Das Haus

Als die schmale Strasse endete, stand es da. Ein altes Bauernhaus. Die Fassade von der Sonne verbrannt. Das Gebäude duckte sich unter dem ausladenden Dach, das es zu erdrücken schien. Drum herum Scheunen, wie hingewürfelt.

Ilona parkte ihr Auto, dort, wo die geteerte Strasse in eine Wiese überging. Sie betrachtete die Umgebung rund um die Mulde, in dem sich das Haus und der Rest des Dorfes befanden. Verdorrtes Gras, Bäume, die im Wind ächzten. In der Ferne Berge, oben bereits weiss.

Sie holte ihr Handy aus der Jackentasche, kontrollierte den Standort. Hier musste es sein. Sie ging auf das Haus zu, hielt nach der Eingangstüre Ausschau. Keine Klingel, kein Schild. Sie öffnete die erstbeste Türe, die sie optisch an die Alphütten erinnerte, an denen sie im Sommer beim Wandern vorbeikam. Sie waren schön anzuschauen in der Landschaft. Manchmal renoviert. Manchmal ganz einfach. Betreten hatte Ilona noch nie eine.

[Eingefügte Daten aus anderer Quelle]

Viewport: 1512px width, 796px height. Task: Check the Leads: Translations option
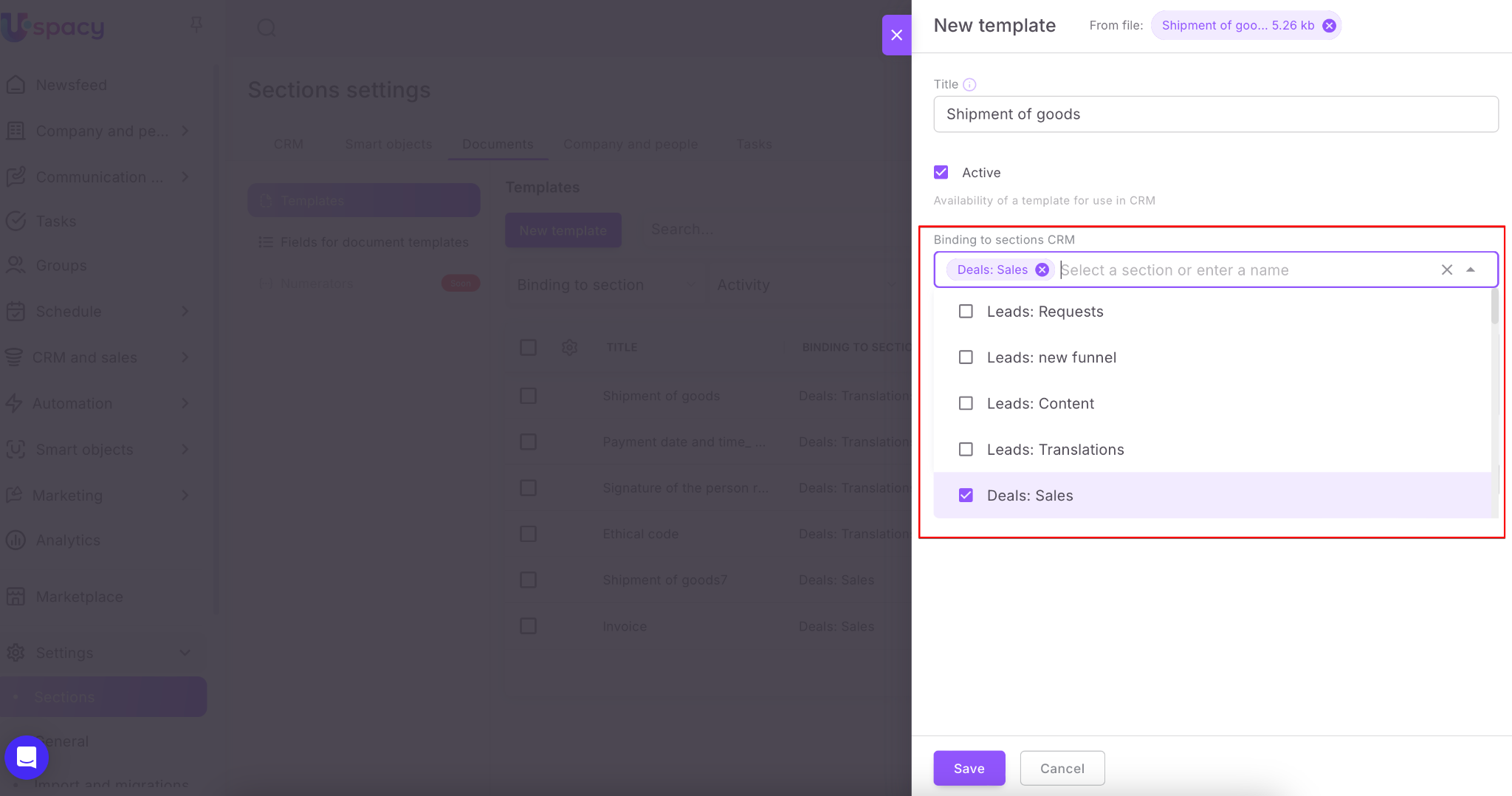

Hinter der Türe: Dunkelheit. Ilona steckte den Kopf hinein, erkannte schemenhaft Geräte und Werkzeug. Sie schloss die Türe rasch wieder und ging weiter. Die nächste Tür. Gleiche Optik. Ilona zögerte kurz, drückte dann aber die einfache Metallklinke nach unten. Dahinter eine Treppe nach oben. Geradeaus führte ein Gang. Am Ende wieder eine Tür. Zunächst probierte es Ilona mit dem Gang. Hinter der Tür ging es ins Freie. In einem Hackstock steckte eine Axt. Auf einem Haufen lagen Holzscheite.

Dann also die Treppe. Ilona stieg die Stufen hinauf und kam sich wie eine Einbrecherin vor. Was, wenn sie im falschen Haus war? Sie versuchte, ein Knarren der Treppe möglichst zu vermeiden und verlagerte ihr Gewicht langsam auf die ausgetretenen Holzstufen. Oben angekommen zog sie den Kopf ein, das Dach schien auf ihren Schultern zu ruhen. Wieder eine Holztür. Ilona klopfte, laut und vernehmlich. Sie lauschte in die zunehmende Dämmerung, die sich im Haus auszubreiten schien. Staub wirbelte durch die Luft. Als sie die Faust hob, um noch einmal anzuklopfen, wurde die Tür geöffnet. Ein kleines Mädchen schaute mit offenem Mund zu ihr hoch.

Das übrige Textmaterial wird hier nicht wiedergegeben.